On March 23, 2020, Sphere 3D Corp. (the "Company"), entered into subscription agreements  (the "Subscription Agreement") by and among the Company and the investors party thereto (each, a "Subscriber") for the purchase and sale of 725 units (collectively, the "Units" and individually, a "Unit") for aggregate gross proceeds of up to $725,000.00 (the "Offering"), with each Unit consisting of (a) a 6% convertible debenture (the "Convertible Debenture") in the principal amount of $1,000.00, which is convertible at $0.6495 per share into 1,540 common shares of the Company, and (b) a warrant to purchase 1,540 common shares of the Company exercisable at any time on or before the 3rd year anniversary date at an exercise price of $0.60 per share (the "Warrant"). 
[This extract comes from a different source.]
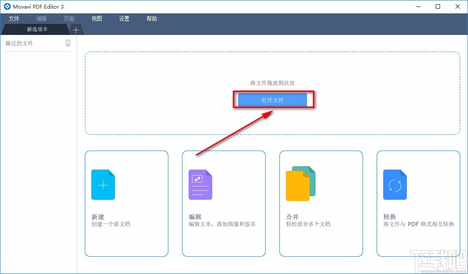Open the 视图 menu

click(96, 19)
Assuming the Offering is fully subscribed for 725 Units, the Company will issue a total of (a) 1,116,500 common shares of the Company in connection with the exercise of the conversion rights pursuant to the Convertible Debentures, and (b) 1,116,500 common shares of the Company in connection with the exercise of the Warrants.

The Warrant includes a provision restricting the warrantholder from exercising it if the aggregate number of common shares held by the warrantholder equals or exceeds 5% of the issued and outstanding shares of the Company, calculated on a partially converted basis (i.e., assuming the conversion of all rights to receive common shares of the Company held by the warrantholder).
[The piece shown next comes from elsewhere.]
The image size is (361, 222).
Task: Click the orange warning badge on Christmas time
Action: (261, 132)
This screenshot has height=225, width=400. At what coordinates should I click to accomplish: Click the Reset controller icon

The Offering is anticipated to close on or about March 30, 2020 subject to Nasdaq review and customary closing conditions. The Company intends to use the proceeds from the Offering for general corporate and working capital purposes. 
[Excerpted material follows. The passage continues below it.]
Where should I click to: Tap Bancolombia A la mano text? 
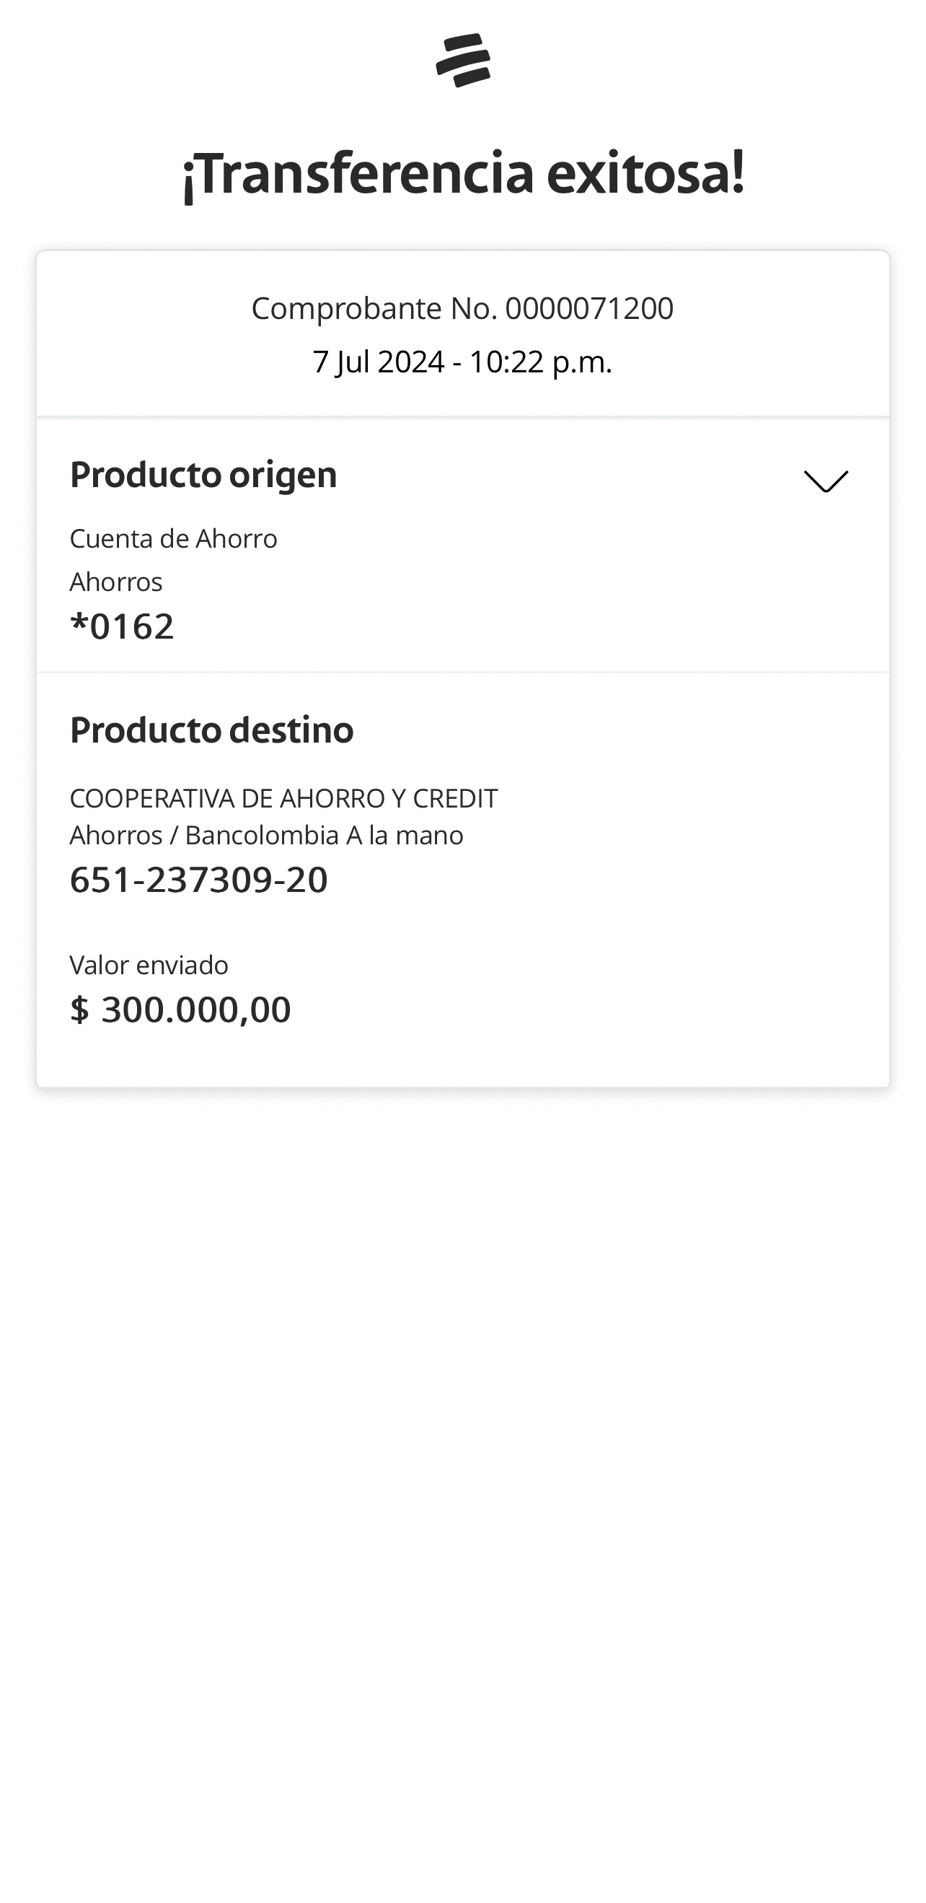click(324, 836)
The foregoing description of the Units does not purport to be complete and is qualified in its entirety by reference to the form of (a) the Subscription Agreement, (b) the Convertible Debenture and (c) the Warrant which are attached hereto as Exhibits 10.1, 10.2 and 10.3 respectively and incorporated herein by reference.

Item 3.02.   Unregistered Sales of Equity Securities.

The information set forth under Item 1.01 above with respect to the Units is incorporated herein by reference. All Units were offered and sold by the Company pursuant to an exemption from the registration requirements of the Securities Act 1933, as amended (the "Securities Act"), pursuant to Section 4(a)(2) thereof and Regulation D promulgated thereunder.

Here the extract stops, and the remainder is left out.